VANCOUVER (miningweekly.com) – Base metals producer First Quantum Minerals has swung to an adjusted loss of $29-million, or $0.04 a share, during the first quarter ended March 31, as no tax credit was recognised regarding losses realised under a sales hedge programme.
Headline earnings fell short of analyst forecasts calling for earnings of $0.05 a share.
The Toronto-headquartered miner reported a net loss from continuing operations attributable to shareholders of $114-million, or $0.17 a share, compared with earnings of $49-million, or $0.07 a share in the comparable quarter a year earlier, which included losses under the sales hedge programme and costs incurred for the early redemption of the 2019 and 2020 senior notes, for which no tax credit has been recognised.

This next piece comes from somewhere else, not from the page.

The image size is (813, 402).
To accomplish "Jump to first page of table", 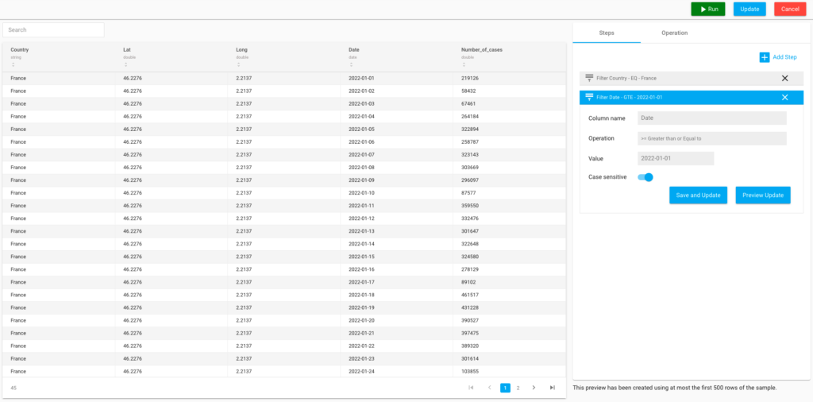I will tap(471, 388).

The copper sales hedging programme, initiated in 2015 to ensure stability of cash flows, reduced sales revenues for the quarter by $128-million and decreased the net realised copper price by $0.42/lb, the company said late Thursday.
As at March 31, First Quantum had unsettled and unmargined sales hedges for 402 000 t of copper, with maturities to February 2018 at an average price of $2.29/lb. Further to the above unmargined sales hedges, the company had zero cost collar unmargined sales hedges for 16 000 t at the price range of $2.62/lb to $2.83/lb, with maturities from July 2017 to February 2018.
Cash flows from continuing operating activities fell slightly year-over-year to $239-million in the quarter, or $0.35 a share.
First Quantum realised sales revenues of $766-million for the period, up $46-million compared to the same period in 2016 on the back of the Sentinel mine, in Zambia, being in commercial production since November 2016. This was offset, to some extent, by lower net realised copper prices attributable to the copper sales hedging programme, and lower nickel sales volumes attributable to the impact of significant flooding at the Ravensthorpe mine, in Australia.
Copper output totalled 132 356 t in the quarter, up 11% year-on-year primarily as a result of increased output at Sentinel and Kansanshi, also in Zambia.
At Sentinel, copper output totalled 36 274 t for the quarter, compared with 20 902 t for the same period in 2016. Copper production was lower compared to the fourth quarter of 2016 owing to the Zambia rainy season and the transition to a terrace mining plan at Sentinel, First Quantum stated.
The Kansanshi smelter processed 327 095 t of concentrate, up from 244 144 t in the 2016 period, produced 83 070 t of copper anode , up from 52 506 t and 307 000 t of sulphuric acid, compared with 239 000 t in the comparable period last year. The smelter recorded overall copper recovery of 97%, one per cent lower year-on-year.
First quantum reported that equipment maintenance and flooding impacted operations at Ravensthorpe, resulting in a 21% drop in nickel output at 5 592 t for the quarter, compared with 7 106 t for the comparable period in 2016.
Gold output totalled 50 579 oz, a 10% year-on-year decline, driven by lower output at Guelb Moghrein, in Mauritania, on the back of lower gold feed grade and throughput.
Copper sales volumes climbed 7% to 139 810 t, reflecting an almost doubling of sales volumes from Sentinel, attributable to sales of copper anode.
Copper C1 cash cost was $1.26/lb, up $0.23/lb and reflecting the first full quarter of commercial production at Sentinel.
First Quantum ended the period with $449-million of net unrestricted cash and net cash equivalents in addition to $938-million of committed undrawn facilities and was in compliance with all financial covenants.
Meanwhile, First Quantum reported “steady progress” at the $5.48-billion Cobre Panama project, advancing the overall project progress just over 50% completion. Detailed engineering and design is 85% complete and continues to focus on completing the process plant and secondary infrastructure.
At full production, Cobre Panama is expected to yield 320 000 t of copper a year. That will result in First Quantum producing about 910 000 t/y of copper by 2020, besting producers such as Rio Tinto Group and KGHM, according to a February investor presentation.
Despite the earnings miss, the company’s TSX-listed stock traded in positive territory late in the Friday trading session, adding 1.25% at C$12.98 a share.